Japanese
cinema has brought us gracefully humanistic masterworks of domestic drama from the
like of Yasujiro Ozu, Yasujiro Shimazu, and Yoji Yamada. This is not one of
them. The Toshio Suzuoka and his family are not exactly happy, but they are
essentially in a state of equilibrium until the arrival of an associate from
his past in Kôji Fukada’s Harmonium (trailer here), which
screens as part of this year’s Film Comment Selects.
In
all honesty, Suzuoka is not an especially loving husband or father, but he
provides well enough with his garage-based metal-working shop. In fact,
business is brisk enough, he can hallway justify bringing on Kusataro Yasaka as
his assistant. Unbeknownst to his wife Akie, Suzuoka was the accomplice Yasaka
never named for his role in the murder he has just finished serving a prison
sentence for. Obviously, Suzuoka is acting out of guilt, but his wife and
daughter Hotaru take a genuine liking to the new member of the household, even
when Yasaka partially confides in Akie (diplomatically leaving out her husband
involvement).
At
first, Harmonium seems to follow the
general trajectory of Down and Out in
Beverly Hills, with Akie fighting to deny her sexual attraction to Yasaka,
and ten-year-ish Hotaru looking up to him as a supplemental parent-figure
(especially when he starts giving her lessons on the titular pump organ).

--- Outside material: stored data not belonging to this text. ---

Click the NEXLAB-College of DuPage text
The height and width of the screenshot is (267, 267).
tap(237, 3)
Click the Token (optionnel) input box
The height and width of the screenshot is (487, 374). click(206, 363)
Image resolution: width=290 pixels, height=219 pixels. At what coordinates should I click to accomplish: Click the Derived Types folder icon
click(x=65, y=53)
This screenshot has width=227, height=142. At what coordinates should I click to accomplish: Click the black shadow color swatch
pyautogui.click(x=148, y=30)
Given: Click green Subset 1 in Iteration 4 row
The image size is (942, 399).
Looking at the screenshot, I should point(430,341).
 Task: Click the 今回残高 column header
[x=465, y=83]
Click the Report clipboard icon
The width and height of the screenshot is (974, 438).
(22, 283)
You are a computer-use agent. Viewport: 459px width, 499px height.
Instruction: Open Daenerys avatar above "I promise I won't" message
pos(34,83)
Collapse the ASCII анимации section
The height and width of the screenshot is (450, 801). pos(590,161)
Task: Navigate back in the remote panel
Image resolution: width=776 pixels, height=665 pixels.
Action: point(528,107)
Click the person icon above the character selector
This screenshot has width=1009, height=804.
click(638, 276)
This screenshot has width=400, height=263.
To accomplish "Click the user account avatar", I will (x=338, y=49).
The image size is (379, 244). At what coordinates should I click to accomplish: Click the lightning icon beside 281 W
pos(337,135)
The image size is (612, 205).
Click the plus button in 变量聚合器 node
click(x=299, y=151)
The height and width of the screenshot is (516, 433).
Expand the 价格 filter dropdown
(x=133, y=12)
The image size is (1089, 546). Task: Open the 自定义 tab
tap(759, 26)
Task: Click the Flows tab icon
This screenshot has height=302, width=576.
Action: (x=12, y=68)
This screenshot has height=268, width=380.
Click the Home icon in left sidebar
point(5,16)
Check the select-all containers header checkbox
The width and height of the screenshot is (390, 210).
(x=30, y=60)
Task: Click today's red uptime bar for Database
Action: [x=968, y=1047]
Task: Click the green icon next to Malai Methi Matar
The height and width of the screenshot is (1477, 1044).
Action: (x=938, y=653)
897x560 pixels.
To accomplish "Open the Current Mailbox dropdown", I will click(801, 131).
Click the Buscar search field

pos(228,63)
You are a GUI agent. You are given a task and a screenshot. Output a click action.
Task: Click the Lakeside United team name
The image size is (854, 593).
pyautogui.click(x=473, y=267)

However, the film takes a shockingly disturbing turn late in the second act
that frankly might be too much for many viewers.
Regardless,
the effects of the now missing Yasaka’s actions will remain ever present for
his former employers. Yet, fate takes an almost Biblical turn when the grown
son Yasaka never knew is unknowingly hired by Suzuoka to succeed him.
Harmonium is a taut,
claustrophobic film, but it never observes traditional thriller conventions. In
fact, it has a pronounced habit of zagging whenever you expect it to zig. Although
certainly not a genre film per se, it is still something of a domestic horror
story. In many ways, it compares quite directly with Kiyoshi Kurosawa’s Tokyo Sonata.
All
four starting principals give impressively assured, stringently restrained
performances, but it is especially harrowing to see Mariko Tsutsui go slightly,
but not completely nuts as Akie Suzuoka. It is also rather remarkable how Tadanobu
Asano can shift Yasaka from quietly world weary to fiercely ominous with almost
imperceptible alterations in body language and tone of voice. Yet it is Momone
Shinokawa and Kana Mahiro who really tear up viewers as the younger and older
incarnations of Hotaru.
Arguably,
the ending is maybe a bit too indeterminate for such an otherwise
uncompromising film. Regardless, it is definitely the work of an assured
stylist of distinctly Japanese sensibilities. Highly recommended for the unsentimental,
Harmonium screens this Tuesday (2/21)
as part of the 2017 edition of Film Comment Selects.